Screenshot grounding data
::::::::::
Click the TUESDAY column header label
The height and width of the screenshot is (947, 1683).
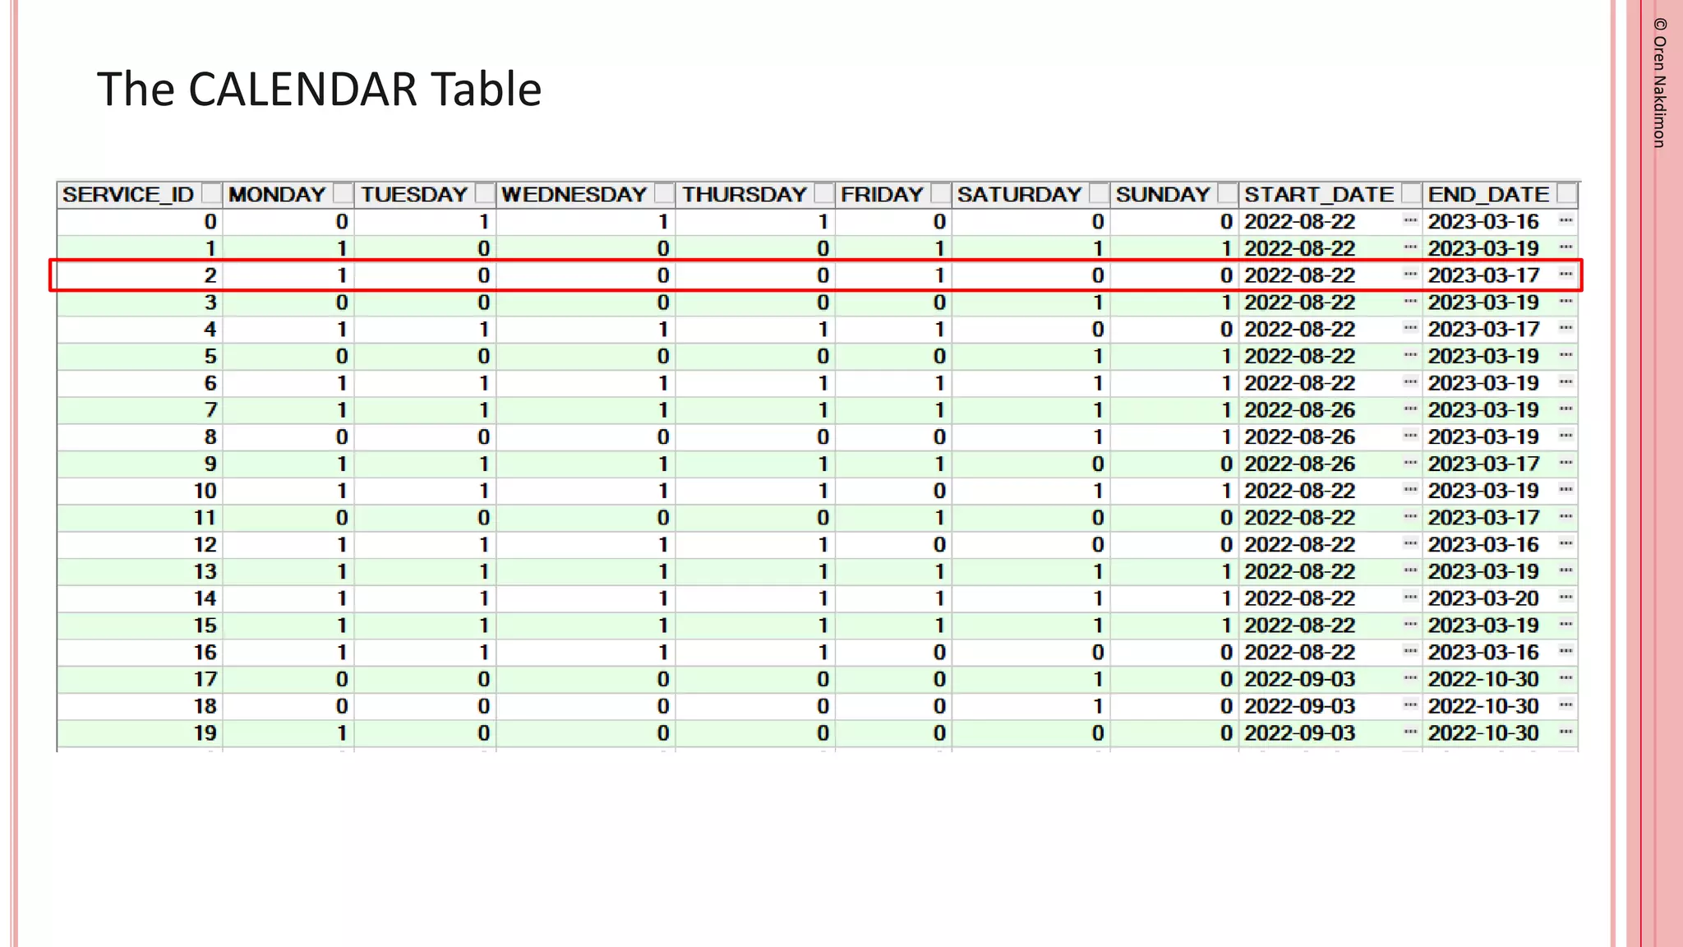[413, 195]
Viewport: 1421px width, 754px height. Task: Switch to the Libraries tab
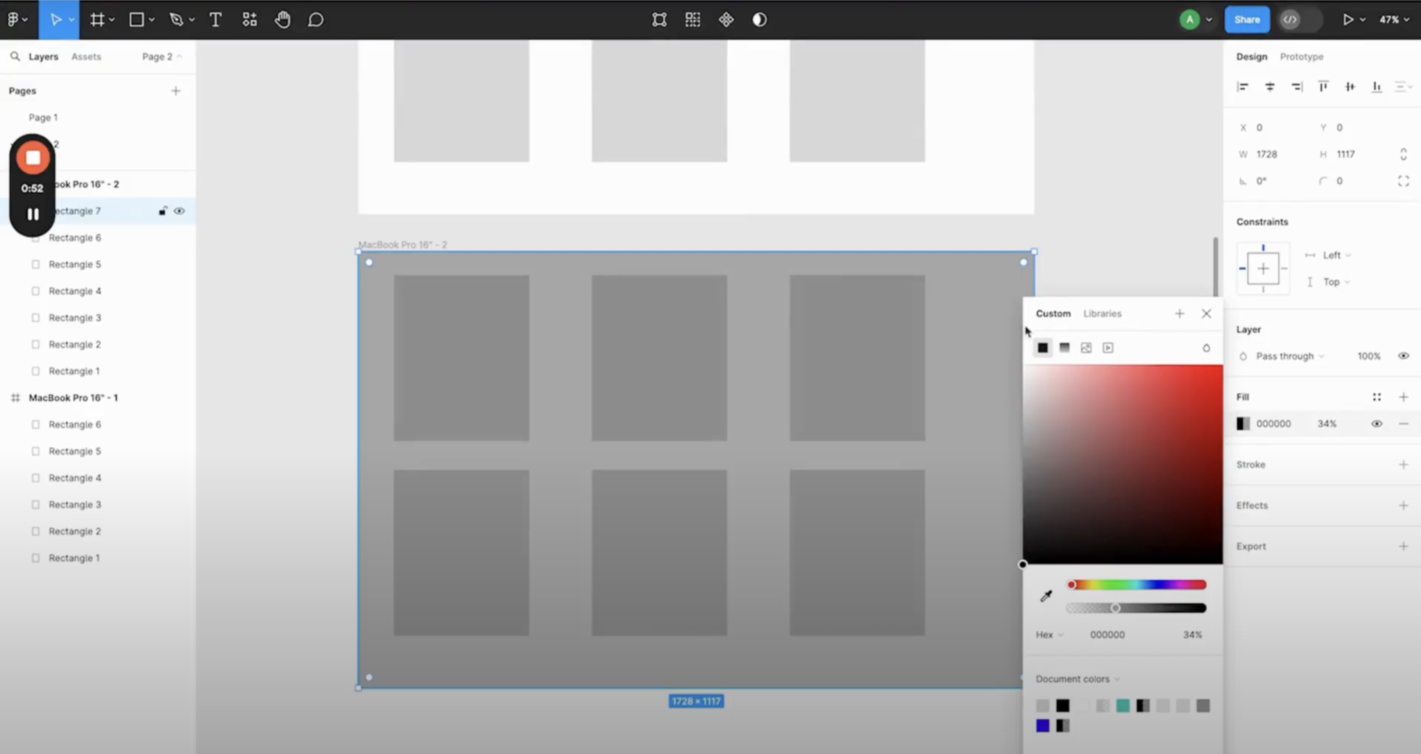tap(1102, 313)
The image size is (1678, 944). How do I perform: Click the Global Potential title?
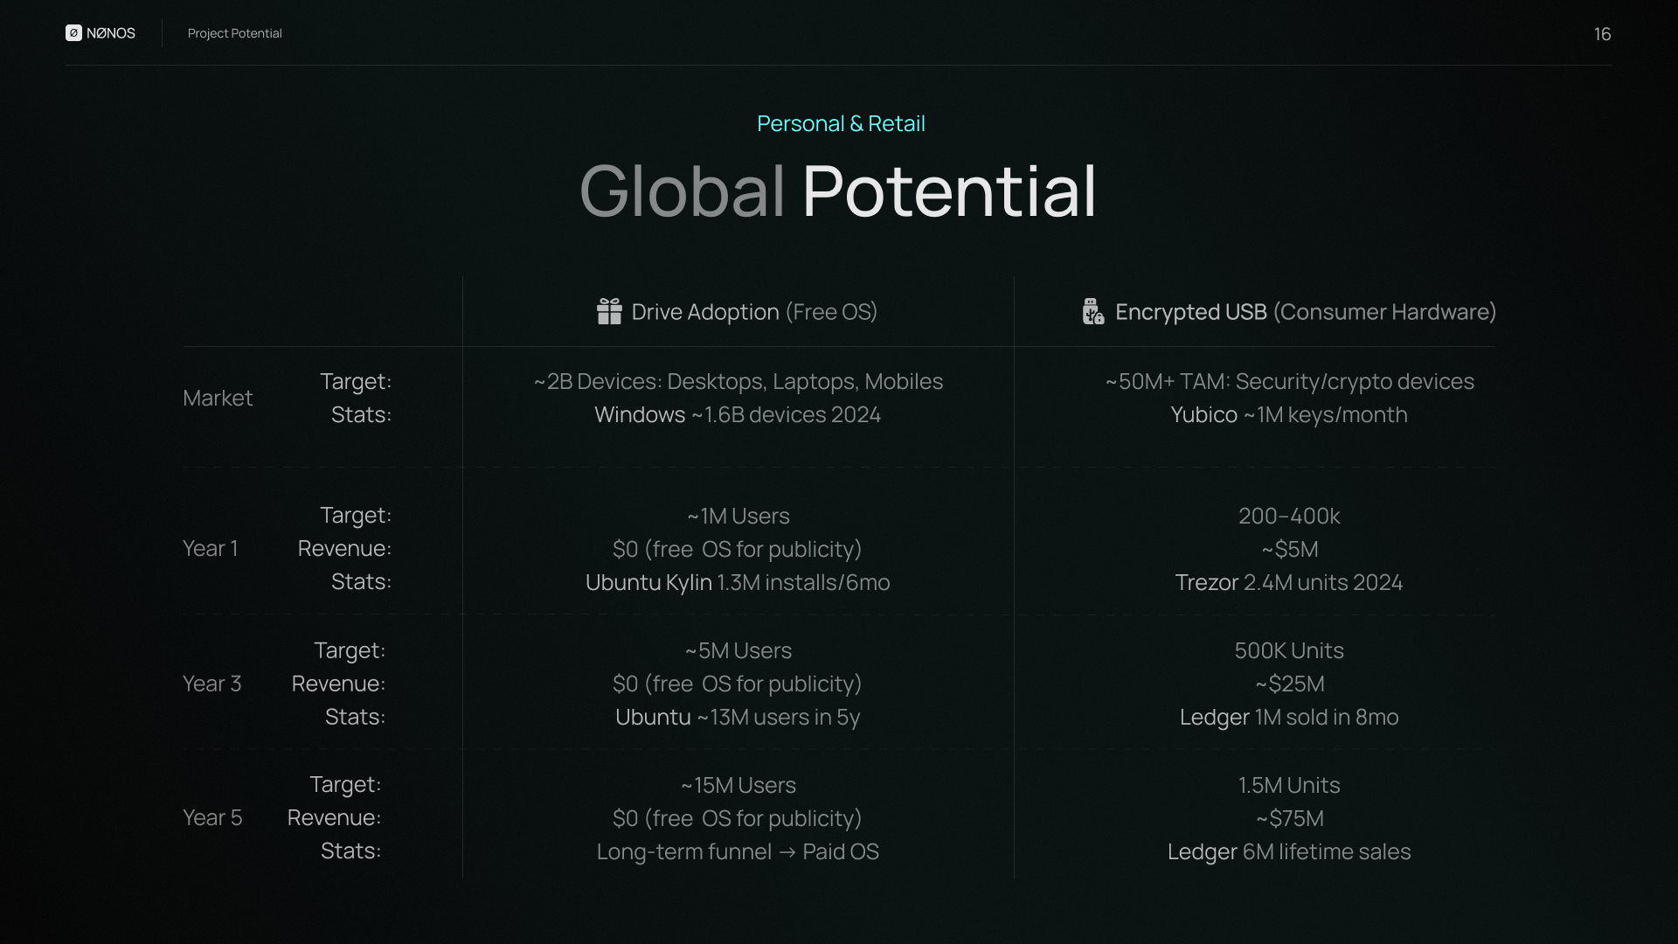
::::::::::
### WORK ITEM
What the answer must hold is the exact text of every line from the one containing "Viewport: 1421px width, 754px" through the end of the data, minus any pictures.

### SOLUTION FOR THIS TASK
Viewport: 1421px width, 754px height. Task: Switch to the Libraries tab
tap(1102, 313)
The image size is (1678, 944). How do I perform: Click the Global Potential title?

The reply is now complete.